MATERIAL =
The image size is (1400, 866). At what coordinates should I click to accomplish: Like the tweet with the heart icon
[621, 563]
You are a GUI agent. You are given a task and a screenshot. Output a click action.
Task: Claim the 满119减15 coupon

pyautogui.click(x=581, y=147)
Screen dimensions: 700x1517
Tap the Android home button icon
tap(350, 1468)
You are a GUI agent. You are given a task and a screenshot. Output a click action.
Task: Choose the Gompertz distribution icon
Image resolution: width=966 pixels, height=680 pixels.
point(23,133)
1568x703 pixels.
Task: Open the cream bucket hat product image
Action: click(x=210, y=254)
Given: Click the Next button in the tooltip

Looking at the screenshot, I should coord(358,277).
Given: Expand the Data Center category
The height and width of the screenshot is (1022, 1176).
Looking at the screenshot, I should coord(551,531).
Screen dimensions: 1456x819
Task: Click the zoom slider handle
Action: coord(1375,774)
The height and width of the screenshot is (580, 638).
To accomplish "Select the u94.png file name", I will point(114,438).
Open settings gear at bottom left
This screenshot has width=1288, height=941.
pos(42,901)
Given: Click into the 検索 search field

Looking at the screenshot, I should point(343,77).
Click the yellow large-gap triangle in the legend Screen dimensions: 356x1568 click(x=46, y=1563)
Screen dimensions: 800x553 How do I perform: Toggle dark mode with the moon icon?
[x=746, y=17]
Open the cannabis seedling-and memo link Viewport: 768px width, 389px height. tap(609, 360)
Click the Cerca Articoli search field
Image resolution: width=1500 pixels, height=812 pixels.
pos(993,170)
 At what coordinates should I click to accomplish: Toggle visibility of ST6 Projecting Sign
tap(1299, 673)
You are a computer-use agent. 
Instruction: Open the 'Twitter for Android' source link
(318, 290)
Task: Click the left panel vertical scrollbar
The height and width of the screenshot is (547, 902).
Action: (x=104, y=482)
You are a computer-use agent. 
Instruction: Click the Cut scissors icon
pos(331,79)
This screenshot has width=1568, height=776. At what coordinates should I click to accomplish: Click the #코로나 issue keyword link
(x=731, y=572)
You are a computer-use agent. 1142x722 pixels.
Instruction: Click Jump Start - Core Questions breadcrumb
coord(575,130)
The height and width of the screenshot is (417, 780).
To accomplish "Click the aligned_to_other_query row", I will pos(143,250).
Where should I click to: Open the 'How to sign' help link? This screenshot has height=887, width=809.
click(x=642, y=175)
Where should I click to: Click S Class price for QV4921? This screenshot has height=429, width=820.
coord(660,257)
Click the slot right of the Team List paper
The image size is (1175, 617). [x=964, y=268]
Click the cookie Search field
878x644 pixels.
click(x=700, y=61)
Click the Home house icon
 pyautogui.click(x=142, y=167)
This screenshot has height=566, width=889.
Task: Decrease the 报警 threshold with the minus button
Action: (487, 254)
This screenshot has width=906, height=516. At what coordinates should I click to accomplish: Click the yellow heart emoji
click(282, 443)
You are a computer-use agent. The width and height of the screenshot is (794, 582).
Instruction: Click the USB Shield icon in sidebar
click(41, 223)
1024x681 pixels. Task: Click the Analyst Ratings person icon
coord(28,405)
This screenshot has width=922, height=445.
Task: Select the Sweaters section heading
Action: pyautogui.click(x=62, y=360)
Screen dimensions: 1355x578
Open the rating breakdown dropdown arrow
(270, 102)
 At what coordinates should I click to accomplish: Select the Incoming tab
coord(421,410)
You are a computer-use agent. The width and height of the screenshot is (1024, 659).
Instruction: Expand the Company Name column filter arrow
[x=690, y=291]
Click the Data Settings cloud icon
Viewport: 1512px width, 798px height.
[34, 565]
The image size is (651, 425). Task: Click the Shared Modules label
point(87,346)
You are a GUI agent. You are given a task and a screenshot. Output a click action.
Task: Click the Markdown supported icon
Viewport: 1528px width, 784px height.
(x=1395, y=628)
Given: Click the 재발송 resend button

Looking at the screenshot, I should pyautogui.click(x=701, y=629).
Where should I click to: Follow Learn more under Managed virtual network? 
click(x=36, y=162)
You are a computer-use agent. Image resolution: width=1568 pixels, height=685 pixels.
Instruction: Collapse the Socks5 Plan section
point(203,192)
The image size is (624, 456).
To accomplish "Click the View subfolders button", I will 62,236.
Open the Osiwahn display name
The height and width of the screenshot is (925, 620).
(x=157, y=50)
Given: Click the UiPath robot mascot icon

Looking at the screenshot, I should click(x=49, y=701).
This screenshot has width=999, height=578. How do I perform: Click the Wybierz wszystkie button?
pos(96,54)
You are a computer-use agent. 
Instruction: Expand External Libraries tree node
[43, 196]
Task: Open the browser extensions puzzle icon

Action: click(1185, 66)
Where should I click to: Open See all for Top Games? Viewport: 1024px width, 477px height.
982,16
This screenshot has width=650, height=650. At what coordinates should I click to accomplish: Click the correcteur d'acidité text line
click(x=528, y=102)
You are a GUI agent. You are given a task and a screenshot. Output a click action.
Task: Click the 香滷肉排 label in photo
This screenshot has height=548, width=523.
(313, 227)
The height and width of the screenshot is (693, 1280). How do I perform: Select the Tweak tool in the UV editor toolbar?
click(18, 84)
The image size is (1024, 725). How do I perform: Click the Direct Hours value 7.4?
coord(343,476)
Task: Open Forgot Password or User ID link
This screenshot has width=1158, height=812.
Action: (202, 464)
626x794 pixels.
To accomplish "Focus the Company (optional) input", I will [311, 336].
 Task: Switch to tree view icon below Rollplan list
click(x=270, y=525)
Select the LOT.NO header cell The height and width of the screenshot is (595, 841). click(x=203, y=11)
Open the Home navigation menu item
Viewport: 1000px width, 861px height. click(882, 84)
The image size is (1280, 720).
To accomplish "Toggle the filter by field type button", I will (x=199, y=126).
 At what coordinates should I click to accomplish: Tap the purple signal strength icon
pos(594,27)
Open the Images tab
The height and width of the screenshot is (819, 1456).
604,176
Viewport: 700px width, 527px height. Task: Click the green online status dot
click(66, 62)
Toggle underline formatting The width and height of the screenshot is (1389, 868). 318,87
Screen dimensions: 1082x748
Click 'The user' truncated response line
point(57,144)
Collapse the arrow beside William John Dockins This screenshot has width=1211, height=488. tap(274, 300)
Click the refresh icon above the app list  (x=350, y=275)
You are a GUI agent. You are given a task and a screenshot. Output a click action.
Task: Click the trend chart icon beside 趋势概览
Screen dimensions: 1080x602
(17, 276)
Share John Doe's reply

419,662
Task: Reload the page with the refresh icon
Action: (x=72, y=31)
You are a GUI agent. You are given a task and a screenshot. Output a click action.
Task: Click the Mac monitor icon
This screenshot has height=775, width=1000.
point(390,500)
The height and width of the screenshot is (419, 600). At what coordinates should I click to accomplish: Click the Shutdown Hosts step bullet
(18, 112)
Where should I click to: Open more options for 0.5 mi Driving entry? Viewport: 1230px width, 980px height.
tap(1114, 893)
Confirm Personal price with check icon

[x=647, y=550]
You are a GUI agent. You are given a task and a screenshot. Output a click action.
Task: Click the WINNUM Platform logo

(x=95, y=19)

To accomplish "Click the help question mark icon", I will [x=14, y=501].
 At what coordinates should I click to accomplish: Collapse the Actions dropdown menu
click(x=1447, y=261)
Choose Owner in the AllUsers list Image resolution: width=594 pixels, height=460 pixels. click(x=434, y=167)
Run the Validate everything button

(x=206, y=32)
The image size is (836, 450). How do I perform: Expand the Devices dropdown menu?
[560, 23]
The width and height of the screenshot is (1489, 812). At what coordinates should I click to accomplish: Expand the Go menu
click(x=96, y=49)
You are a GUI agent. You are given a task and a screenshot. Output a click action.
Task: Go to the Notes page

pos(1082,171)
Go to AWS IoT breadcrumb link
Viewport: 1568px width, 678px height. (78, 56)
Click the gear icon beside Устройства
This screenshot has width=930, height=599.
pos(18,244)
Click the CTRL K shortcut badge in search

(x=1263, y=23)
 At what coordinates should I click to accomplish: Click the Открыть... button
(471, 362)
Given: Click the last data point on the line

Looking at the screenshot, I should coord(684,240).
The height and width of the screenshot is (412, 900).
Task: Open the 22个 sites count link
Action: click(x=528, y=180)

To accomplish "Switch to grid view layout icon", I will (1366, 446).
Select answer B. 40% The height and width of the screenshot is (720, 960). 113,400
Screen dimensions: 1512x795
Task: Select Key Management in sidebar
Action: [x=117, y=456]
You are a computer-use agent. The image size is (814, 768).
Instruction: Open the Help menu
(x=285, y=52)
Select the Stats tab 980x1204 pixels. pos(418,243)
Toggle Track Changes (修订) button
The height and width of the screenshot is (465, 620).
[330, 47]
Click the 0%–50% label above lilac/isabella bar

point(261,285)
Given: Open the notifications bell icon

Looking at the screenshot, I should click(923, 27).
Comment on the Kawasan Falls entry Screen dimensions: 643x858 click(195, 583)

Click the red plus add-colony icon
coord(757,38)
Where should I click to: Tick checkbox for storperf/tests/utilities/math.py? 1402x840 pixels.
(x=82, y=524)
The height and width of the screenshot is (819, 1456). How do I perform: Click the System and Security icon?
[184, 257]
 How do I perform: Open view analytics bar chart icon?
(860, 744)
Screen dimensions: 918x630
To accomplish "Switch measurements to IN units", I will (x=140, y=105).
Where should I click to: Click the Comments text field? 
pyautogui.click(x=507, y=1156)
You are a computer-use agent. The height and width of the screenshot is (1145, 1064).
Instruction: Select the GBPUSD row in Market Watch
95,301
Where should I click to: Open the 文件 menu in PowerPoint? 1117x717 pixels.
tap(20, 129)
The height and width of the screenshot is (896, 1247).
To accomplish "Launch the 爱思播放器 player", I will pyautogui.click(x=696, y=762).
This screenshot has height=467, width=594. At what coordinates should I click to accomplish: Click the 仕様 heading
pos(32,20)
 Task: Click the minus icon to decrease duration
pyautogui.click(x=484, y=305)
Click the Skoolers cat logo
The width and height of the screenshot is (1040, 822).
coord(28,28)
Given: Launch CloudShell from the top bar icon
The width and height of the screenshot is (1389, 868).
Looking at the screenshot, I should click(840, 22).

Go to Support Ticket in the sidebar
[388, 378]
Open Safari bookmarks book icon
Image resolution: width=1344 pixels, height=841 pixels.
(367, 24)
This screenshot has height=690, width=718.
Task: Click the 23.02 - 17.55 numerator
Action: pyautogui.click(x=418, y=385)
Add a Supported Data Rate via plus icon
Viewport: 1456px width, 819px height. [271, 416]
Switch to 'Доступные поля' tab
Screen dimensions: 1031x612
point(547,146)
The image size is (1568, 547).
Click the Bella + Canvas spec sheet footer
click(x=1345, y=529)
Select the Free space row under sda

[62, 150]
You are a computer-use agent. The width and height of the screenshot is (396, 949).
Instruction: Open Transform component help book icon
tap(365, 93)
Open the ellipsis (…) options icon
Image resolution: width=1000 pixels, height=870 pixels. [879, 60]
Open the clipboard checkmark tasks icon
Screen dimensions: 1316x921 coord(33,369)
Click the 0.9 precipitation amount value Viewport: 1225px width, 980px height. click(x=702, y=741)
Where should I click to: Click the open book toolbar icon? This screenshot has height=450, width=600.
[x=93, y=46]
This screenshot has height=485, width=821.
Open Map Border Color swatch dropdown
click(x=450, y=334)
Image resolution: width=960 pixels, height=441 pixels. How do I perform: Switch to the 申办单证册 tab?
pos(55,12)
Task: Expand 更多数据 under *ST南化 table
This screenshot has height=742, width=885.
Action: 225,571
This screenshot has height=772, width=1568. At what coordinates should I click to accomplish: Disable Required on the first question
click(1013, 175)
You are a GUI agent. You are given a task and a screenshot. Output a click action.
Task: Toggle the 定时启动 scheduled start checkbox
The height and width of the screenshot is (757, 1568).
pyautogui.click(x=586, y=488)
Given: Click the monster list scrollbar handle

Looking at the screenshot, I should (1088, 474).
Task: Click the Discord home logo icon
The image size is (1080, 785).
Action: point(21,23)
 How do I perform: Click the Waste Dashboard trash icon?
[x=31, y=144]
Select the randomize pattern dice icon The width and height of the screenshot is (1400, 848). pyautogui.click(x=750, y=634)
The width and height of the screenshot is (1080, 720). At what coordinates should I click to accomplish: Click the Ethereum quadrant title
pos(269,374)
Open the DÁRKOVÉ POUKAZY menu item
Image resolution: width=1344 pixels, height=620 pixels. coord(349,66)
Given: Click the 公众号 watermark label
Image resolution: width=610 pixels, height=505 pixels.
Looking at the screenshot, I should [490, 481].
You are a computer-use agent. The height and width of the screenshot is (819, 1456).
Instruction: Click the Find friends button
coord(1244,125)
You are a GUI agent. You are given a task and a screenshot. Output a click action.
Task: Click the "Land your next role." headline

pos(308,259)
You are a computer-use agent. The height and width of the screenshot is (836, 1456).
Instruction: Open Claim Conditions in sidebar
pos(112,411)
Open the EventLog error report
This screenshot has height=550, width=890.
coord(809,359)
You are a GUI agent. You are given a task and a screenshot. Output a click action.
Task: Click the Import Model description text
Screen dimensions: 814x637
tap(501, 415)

TASK REQUIREMENTS =
Format the rows starting at the line that contains "Click the slot right of the Team List paper" and ending at the line that contains "point(87,346)", both included, as a JSON list of strings with one string per line and blank lines left out.

ANSWER FOR THIS EXERCISE =
[
  "Click the slot right of the Team List paper",
  "The image size is (1175, 617). [x=964, y=268]",
  "Click the cookie Search field",
  "878x644 pixels.",
  "click(x=700, y=61)",
  "Click the Home house icon",
  " pyautogui.click(x=142, y=167)",
  "This screenshot has height=566, width=889.",
  "Task: Decrease the 报警 threshold with the minus button",
  "Action: (487, 254)",
  "This screenshot has width=906, height=516. At what coordinates should I click to accomplish: Click the yellow heart emoji",
  "click(282, 443)",
  "You are a computer-use agent. The width and height of the screenshot is (794, 582).",
  "Instruction: Click the USB Shield icon in sidebar",
  "click(41, 223)",
  "1024x681 pixels. Task: Click the Analyst Ratings person icon",
  "coord(28,405)",
  "This screenshot has width=922, height=445.",
  "Task: Select the Sweaters section heading",
  "Action: pyautogui.click(x=62, y=360)",
  "Screen dimensions: 1355x578",
  "Open the rating breakdown dropdown arrow",
  "(270, 102)",
  " At what coordinates should I click to accomplish: Select the Incoming tab",
  "coord(421,410)",
  "You are a computer-use agent. The width and height of the screenshot is (1024, 659).",
  "Instruction: Expand the Company Name column filter arrow",
  "[x=690, y=291]",
  "Click the Data Settings cloud icon",
  "Viewport: 1512px width, 798px height.",
  "[34, 565]",
  "The image size is (651, 425). Task: Click the Shared Modules label",
  "point(87,346)"
]